Chinese state-owned automaker SAIC Motor Corp. said trade actions have affected sales this year as the European Union prepares to hit Chinese electric-vehicle makers with import tariffs.

SAIC’s group sales fell by 37% in July while exports declined 16%, according to the company’s website Wednesday. In a statement posted to Wechat, SAIC blamed “pressures from the EU, US and others” for the fall. Brussels has threatened to impose a 36.3% import tariff on EVs from SAIC, the highest level among the Chinese electric-vehicle manufacturers that were sampled by the EU. The US meanwhile has quadrupled import taxes on Chinese EVs to more than 100%.    

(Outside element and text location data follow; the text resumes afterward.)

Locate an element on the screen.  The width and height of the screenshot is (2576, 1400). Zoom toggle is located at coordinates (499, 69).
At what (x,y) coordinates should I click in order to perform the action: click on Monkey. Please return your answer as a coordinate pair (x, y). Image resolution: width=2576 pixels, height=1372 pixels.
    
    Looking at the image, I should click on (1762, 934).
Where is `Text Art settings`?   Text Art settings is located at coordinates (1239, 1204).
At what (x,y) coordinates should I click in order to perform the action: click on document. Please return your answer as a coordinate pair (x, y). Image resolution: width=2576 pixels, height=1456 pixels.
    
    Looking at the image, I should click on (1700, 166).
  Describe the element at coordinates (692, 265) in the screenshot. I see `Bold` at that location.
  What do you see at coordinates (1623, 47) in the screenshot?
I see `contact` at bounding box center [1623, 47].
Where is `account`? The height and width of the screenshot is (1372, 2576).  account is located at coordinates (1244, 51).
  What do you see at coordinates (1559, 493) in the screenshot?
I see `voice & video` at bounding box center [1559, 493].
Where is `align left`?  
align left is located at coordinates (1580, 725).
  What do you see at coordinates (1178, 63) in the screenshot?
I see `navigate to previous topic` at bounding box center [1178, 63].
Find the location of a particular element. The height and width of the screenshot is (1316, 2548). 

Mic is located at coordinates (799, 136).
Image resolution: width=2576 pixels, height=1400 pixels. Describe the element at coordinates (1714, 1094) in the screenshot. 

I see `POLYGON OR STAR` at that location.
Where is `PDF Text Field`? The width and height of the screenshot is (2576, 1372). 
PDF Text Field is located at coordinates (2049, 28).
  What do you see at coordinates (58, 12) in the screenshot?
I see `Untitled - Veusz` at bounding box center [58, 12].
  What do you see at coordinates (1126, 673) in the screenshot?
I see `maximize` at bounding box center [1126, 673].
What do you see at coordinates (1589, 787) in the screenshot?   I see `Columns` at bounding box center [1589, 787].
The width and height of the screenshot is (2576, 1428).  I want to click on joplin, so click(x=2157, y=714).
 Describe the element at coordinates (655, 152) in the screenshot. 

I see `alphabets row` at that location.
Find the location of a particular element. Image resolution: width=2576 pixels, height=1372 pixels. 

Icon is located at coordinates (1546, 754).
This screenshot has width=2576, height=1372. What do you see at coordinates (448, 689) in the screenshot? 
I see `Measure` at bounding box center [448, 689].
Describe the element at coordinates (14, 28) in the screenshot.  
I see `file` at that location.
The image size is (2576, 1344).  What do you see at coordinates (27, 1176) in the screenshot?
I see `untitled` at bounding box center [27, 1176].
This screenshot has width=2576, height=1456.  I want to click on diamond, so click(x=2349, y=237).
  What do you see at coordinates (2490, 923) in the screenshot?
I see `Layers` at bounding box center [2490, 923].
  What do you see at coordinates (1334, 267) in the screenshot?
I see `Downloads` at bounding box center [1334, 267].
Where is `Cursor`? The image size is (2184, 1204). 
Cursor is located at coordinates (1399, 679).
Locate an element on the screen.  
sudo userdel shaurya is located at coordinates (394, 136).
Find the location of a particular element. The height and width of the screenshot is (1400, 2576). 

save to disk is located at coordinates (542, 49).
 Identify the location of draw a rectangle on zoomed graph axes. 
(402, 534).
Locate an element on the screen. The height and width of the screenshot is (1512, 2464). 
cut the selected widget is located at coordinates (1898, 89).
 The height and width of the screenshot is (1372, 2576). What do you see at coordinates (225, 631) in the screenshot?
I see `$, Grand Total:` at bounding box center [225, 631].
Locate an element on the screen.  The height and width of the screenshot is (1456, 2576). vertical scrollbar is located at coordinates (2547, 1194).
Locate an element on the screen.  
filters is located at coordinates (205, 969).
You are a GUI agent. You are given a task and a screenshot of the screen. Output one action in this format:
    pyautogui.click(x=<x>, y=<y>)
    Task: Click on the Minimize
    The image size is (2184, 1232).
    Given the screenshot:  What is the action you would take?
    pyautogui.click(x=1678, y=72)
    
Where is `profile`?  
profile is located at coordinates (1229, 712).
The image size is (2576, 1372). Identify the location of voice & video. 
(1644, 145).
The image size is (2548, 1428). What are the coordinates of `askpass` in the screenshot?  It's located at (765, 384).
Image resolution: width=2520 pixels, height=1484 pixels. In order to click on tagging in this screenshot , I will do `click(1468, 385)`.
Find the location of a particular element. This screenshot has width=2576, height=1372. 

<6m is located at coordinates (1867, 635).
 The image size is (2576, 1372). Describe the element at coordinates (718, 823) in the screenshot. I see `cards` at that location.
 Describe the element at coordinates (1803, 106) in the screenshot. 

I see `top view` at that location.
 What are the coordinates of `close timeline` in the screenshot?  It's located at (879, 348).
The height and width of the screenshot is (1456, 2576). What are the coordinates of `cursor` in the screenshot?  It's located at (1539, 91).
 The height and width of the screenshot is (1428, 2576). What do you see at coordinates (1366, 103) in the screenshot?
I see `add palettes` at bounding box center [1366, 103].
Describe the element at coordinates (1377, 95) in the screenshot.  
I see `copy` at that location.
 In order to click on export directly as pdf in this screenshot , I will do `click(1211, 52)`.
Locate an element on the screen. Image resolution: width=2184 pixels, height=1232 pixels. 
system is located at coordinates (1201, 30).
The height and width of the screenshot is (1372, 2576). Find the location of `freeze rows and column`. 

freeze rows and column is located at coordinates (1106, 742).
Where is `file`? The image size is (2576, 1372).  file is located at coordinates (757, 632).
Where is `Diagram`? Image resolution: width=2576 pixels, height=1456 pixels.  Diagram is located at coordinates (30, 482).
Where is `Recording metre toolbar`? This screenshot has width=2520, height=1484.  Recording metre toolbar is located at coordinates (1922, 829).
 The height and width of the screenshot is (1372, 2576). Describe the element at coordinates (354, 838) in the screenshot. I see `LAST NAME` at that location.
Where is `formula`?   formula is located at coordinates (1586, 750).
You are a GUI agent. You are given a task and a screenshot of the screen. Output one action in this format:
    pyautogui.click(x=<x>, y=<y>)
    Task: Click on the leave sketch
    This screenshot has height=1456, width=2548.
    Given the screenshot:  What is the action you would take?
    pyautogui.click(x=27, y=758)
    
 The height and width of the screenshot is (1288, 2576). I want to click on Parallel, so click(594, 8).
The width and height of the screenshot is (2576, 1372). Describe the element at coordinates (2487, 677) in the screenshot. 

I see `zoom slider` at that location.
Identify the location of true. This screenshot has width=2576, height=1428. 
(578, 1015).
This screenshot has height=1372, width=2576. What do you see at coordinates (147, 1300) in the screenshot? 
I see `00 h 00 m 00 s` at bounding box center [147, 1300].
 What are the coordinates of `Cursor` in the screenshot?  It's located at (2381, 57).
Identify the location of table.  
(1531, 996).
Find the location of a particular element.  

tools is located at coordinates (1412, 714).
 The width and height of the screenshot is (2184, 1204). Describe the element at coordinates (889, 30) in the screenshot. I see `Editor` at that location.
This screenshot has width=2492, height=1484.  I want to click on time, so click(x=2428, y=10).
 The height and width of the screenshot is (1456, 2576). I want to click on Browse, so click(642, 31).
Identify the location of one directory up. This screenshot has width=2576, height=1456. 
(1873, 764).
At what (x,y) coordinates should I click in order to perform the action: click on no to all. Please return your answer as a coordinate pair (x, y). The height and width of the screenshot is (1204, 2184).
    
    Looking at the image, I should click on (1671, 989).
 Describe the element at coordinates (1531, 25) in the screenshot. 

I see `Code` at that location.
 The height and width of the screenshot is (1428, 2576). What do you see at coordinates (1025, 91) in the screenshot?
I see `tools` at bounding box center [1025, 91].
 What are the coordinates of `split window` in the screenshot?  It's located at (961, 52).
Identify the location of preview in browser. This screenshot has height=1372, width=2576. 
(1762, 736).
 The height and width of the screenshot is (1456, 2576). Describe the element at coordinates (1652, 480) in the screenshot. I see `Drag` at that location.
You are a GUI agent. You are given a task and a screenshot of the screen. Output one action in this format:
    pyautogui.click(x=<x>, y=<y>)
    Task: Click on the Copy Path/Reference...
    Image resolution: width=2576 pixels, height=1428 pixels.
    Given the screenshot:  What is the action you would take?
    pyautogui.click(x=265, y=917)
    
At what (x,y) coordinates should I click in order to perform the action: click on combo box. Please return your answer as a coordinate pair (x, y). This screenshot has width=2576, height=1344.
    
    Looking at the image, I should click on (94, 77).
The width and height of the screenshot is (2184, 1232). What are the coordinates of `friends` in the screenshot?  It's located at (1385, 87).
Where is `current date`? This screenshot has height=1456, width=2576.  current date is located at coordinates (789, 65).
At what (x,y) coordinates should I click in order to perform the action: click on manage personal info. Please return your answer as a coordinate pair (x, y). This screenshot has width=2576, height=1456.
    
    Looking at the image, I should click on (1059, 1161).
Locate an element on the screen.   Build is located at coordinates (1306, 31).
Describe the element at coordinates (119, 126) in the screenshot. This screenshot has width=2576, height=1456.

The company said it was working hard to reverse the slump and achieve month-on-month sales growth again. It also hit back at an announcement from the EU on Tuesday that indicated its anti-subsidy investigation against Chinese EV makers is proceeding. The EU probe is against international trade rules, SAIC said in its statement. 

The carmaker is putting its hopes on hybrid models, with deliveries from its MG brand to Europe set to begin shortly. 

“This year, SAIC’s sales in Europe will likely exceed those from last year,” company executive Jia Jianxu was cited as saying. “The passion for hybrid EV models is greater than what we expected.”